23. The method of claim 22, wherein the blood cancer is selected from the group consisting of acute lymphoblastic leukemia (ALL), chronic lymphocytic leukemia (CLL), acute myeloid leukemia (AML), myelofibrosis, polycythemia vera, myelodysplastic syndrome, and erythroleukemia.

24. The method of claim 22, wherein the tumor is cancer.

25. A method of increasing production of an immune-activating cytokine in response to a tumor cell in a subject, comprising administering to the subject the antibody or antigen-binding fragment thereof of claim 1.

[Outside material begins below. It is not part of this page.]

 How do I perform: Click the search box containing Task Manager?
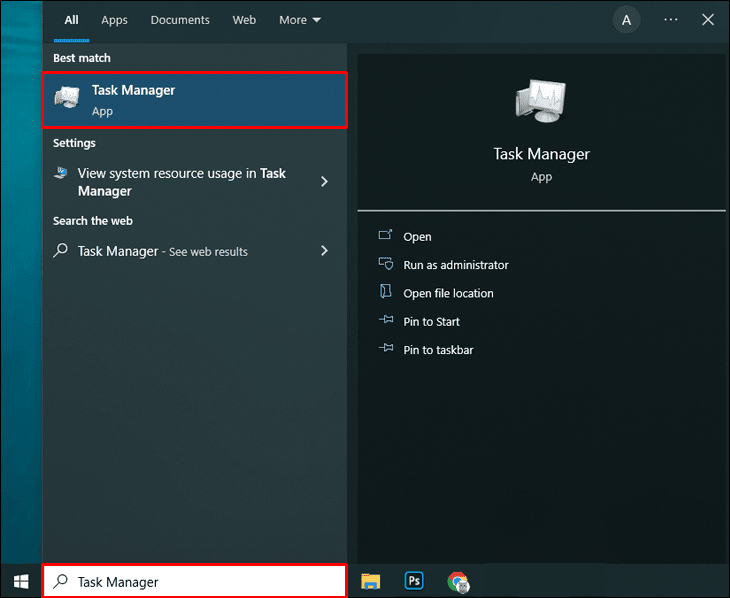[x=195, y=581]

26. The method of claim 25, wherein the immune-activating cytokine is selected from the group consisting of granulocyte macrophage colony stimulating factor (GM-CSF), IFN-α, IFN-β, IFN-γ, TNF-α, IL-1, IL-2, IL-3, IL-6, IL-11, IL-7, IL-8, IL-12, IL-15, IL-21, interferon regulatory factor 7 (IRF7), CCL1, CCL2, CCL3, CCL5, CCL7, CCL8, CCL13, CCL16, CXCL1, CXCL3, CXCL5, CXCL9, CXCL10, and combinations thereof.

27. The method of claim 20, wherein the subject is a human.

28. A kit for treating or ameliorating a disease or disorder in a subject, and/or increasing production of an immune-activating cytokine in response to a tumor cell in a subject, comprising the antibody or antigen-binding fragment thereof of claim 1.